Даноли побледнел. «Ты не будешь одинок…», вспомнилось ему. Это они — те, о ком говорил Микеле? Но нет. Признать видение подлинным Альдобрандо всё ещё не хотел. Но почему его привело сюда? Почему он не хотел расставаться с Грандони? Шутил ли шут с истиной, этого Даноли не знал, но Портофино, бесспорно, был искренен. Он тоже, третьим, сказал о бесовских временах. Почему трое за последние три дня повторили эти слова архангела? «Хоть и много слепых во времена бесовские, не стоят города без семи праведников…» Его привело к праведникам?

Даноли робко улыбнулся собеседникам.

— Помилуйте, мессир Портофино. Вы боитесь глупости больше, чем зла?

Портофино, к его удивлению, резко и четко кивнул.

— Глупость страшнее любой злобы. Зло… Злу можно возражать, его можно разоблачить, в крайнем случае — пресечь силой. Оно несёт в себе тление и распад, и злодей сам страдает от его тягости. Я не видел счастливых негодяев. Но против глупости мы беззащитны.
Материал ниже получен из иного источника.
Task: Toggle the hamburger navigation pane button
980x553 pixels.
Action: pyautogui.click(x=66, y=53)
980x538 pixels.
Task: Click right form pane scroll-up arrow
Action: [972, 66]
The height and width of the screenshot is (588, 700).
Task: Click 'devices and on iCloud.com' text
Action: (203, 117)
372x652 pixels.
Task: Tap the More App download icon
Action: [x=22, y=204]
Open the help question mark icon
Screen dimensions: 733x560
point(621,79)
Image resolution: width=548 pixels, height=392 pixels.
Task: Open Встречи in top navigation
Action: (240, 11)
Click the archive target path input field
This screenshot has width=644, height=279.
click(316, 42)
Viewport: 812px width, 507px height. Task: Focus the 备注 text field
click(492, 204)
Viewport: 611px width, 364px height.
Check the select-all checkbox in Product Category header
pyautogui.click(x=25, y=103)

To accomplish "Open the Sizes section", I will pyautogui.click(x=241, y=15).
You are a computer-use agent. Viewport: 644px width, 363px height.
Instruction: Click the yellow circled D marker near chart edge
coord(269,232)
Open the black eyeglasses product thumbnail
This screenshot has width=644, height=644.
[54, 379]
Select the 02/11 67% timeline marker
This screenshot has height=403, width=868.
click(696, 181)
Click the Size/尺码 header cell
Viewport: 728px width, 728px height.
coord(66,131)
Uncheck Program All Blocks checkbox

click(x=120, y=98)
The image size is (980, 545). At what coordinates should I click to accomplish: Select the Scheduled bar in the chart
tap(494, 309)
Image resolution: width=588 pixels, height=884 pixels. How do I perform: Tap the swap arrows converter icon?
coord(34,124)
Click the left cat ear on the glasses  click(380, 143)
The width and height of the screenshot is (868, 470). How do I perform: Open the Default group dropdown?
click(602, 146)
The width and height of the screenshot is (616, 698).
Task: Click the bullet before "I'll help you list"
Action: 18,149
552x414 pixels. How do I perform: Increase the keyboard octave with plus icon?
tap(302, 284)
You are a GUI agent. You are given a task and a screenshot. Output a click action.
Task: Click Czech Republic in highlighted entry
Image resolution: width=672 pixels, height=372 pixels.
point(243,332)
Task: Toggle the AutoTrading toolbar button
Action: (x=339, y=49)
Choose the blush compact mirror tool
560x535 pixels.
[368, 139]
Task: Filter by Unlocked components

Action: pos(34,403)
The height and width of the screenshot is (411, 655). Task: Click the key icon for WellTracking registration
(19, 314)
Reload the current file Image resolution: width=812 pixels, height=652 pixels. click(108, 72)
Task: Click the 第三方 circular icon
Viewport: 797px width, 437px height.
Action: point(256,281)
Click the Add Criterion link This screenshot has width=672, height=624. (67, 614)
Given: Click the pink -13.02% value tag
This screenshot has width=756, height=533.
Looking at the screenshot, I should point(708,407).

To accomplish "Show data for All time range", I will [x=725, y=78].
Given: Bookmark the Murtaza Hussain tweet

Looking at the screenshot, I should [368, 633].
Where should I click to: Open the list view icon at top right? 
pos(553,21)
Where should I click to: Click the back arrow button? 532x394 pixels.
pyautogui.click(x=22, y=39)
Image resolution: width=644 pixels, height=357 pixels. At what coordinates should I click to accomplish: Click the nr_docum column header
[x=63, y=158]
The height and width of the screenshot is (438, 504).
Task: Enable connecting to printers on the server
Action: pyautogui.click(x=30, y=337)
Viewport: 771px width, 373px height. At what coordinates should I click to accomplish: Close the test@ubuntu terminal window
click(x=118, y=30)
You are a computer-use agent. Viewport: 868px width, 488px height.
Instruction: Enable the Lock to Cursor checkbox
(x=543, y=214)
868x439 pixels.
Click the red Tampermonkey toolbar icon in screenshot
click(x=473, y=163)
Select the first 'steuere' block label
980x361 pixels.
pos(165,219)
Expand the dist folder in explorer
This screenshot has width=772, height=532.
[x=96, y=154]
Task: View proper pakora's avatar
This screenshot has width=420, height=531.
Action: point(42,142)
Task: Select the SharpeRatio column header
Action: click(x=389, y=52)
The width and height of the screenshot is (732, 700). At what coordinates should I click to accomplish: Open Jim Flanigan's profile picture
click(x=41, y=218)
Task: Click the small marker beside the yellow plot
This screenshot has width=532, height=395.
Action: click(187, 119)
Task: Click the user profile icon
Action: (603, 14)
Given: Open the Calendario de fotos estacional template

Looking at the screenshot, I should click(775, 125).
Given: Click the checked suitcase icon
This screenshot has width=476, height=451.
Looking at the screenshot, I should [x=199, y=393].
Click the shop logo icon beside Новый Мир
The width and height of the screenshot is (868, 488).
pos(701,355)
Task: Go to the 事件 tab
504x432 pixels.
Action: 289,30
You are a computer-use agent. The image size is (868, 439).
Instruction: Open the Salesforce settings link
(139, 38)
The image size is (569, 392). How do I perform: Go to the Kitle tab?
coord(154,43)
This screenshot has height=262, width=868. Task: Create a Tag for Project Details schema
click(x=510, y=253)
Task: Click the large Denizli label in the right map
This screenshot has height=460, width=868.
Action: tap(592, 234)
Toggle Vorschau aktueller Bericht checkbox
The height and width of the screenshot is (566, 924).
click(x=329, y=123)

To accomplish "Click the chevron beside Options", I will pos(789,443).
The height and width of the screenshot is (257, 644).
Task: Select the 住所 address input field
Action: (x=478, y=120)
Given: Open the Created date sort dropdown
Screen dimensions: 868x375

Здесь ничего не добиться ни протестами, ни силой, ни доводами рассудка. Фактам, противоречащим собственному суждению, глупцы не верят, но оспаривают их в глупом раже, а если факты неопровержимы, их отвергают, как пустую случайность. При этом глупец абсолютно счастлив и доволен собой. В раздражении же опасен, легко переходит в нападение. Здесь причина того, что к глупцу подходишь с большей осторожностью, чем к злодею…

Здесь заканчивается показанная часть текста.